Because of the presumed function of gephyrin in MoCo formation (fig. 1b), loss of this protein should result in the accumulation of molybdenum-free molybdopterin. We demonstrated the presence of the fluorescent oxidation product of molybdopterin (“form A”) (Johnson and Wadman 1995) by high-performance liquid chromatography analysis (HPLC) (fig. 4a). Biologically active molybdopterin and MoCo can be quantified by the in vitro nit-1 reconstitution assay, which is based on the transfer of MoCo to the nitrate reductase apoprotein of the Neurospora crassa nit-1 mutant (Nason et al. 1971). Depending on presence or absence of molybdate in the assay, it can be used for the detection of total molybdopterin (+Mo), including all forms of the pterin and MoCo (−Mo). HPLC analysis of the patient's cells shows an increased level of molybdopterin (fig. 4b), compared with control cells. Active MoCo could be detected only in control cells and in those patient cells that were supplemented with 1 mM molybdate (fig. 4b). This molybdate repair of the cofactor could also be demonstrated by the regained sulfite oxidase activity (fig. 4c).

Figure  4
Biochemical characterization of fibroblasts with the gephyrin gene deletion. a, HPLC detection of the molybdopterin derivative “form A” in crude fibroblast extracts of a healthy control subject (top), a patient with a MOCS1 mutation as ...

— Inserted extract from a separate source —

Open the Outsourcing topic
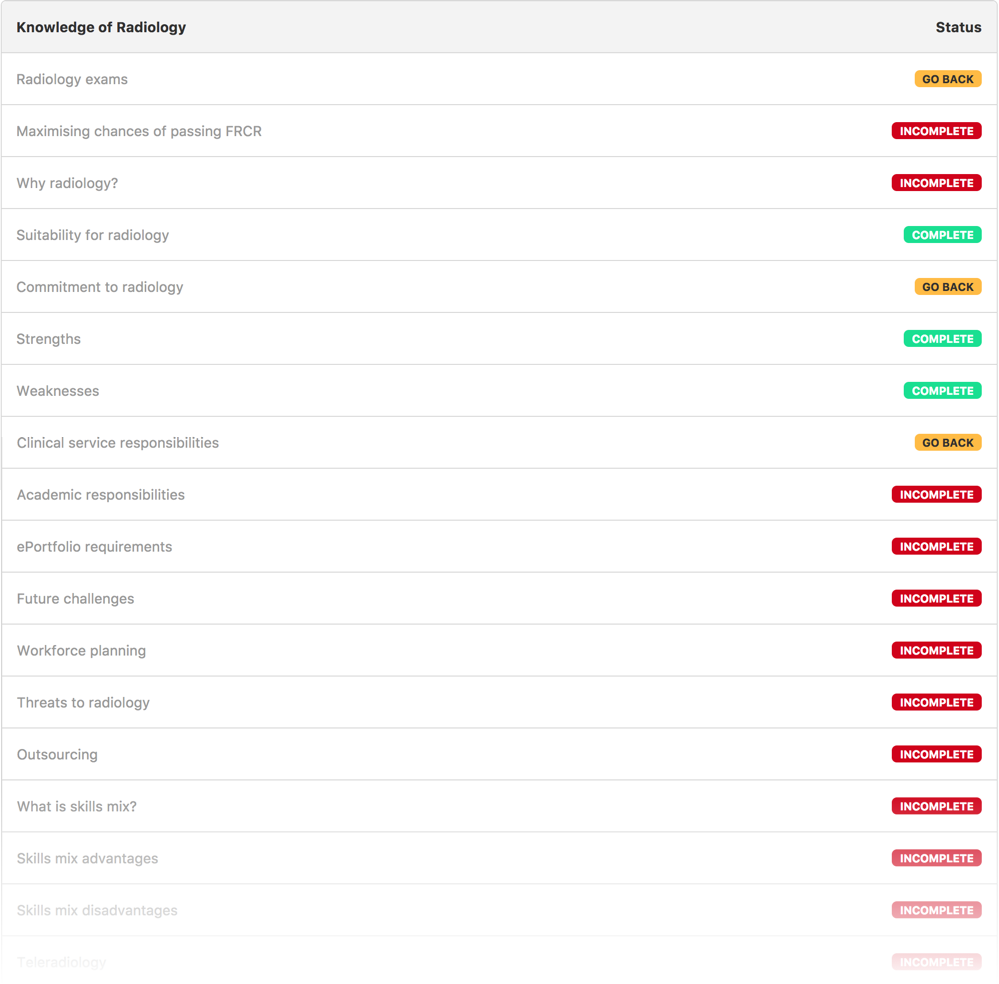Viewport: 999px width, 984px height. (x=57, y=754)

After the primary sequence of the receptor-associated gephyrin revealed homologies to MoCo biosynthetic enzymes, it appeared counterintuitive that a eukaryotic protein might have two such different functions as (i) a structural role in receptor clustering and (ii) a biosynthetic activity in MoCo formation. It has been suggested that two bacterial biosynthetic genes (mogA and moeA) have been fused during evolution to form a multidomain protein with a novel function (Kamdar et al. 1994; Stallmeyer et al. 1995; Feng et al. 1998). This has happened under persistence of the biosynthetic activities, whose abrogation, as shown here, results in a lethal malfunction. Moreover, the fusion of the same prokaryotic genes, in reversed orientation, in higher plants (Stallmeyer et al. 1995) (fig. 1a) demonstrates that there is a strong selective pressure for this convergent development in eukaryotes.

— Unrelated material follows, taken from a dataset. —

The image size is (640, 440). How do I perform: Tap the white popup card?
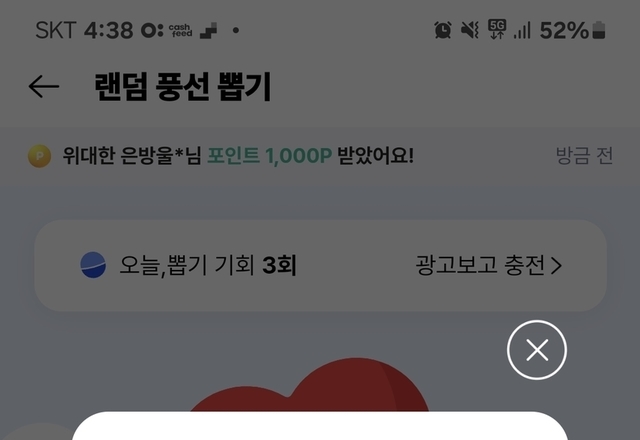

The gravity of the disease in the family described here is very similar to the serious phenotype seen in the Geph knockout mice (Feng et al. 1998). Such mice could be used to test whether MoCo-deficient patients with GEPH mutations could be treated successfully by administering high concentrations of molybdate. In attempts reported elsewhere, administration of an oral (Duran et al. 1978; Munnich et al. 1983; Endres et al. 1988) or an intravenous (Bamforth et al. 1990) molybdate supplementation to MoCo-deficient patients did not lead to any clinical or biochemical improvement. These patients, however, have not been examined genetically, and, on the basis of the observed mutation frequencies, it seems likely that they carried mutations in the “nonrepairable” genes MOCS1 or MOCS2 (Reiss 2000). The dysfunction of gephyrin as a receptor-clustering molecule in the postsynaptic membrane cannot be restored by these means. Hyperekplexia (MIM 149400), as a consequence of isolated receptor dysfunction, is a relatively mild neurological disorder, which can be ameliorated by pharmaceutical agents (Andrew and Owen 1997). These drugs could be combined with a molybdate therapy in gephyrin-deficient patients to treat the synaptic receptor dysfunction, as well as the biosynthetic deficiency. As in the other forms of MoCo deficiency, the most successful approaches may include prenatal treatment to prevent neurological damage.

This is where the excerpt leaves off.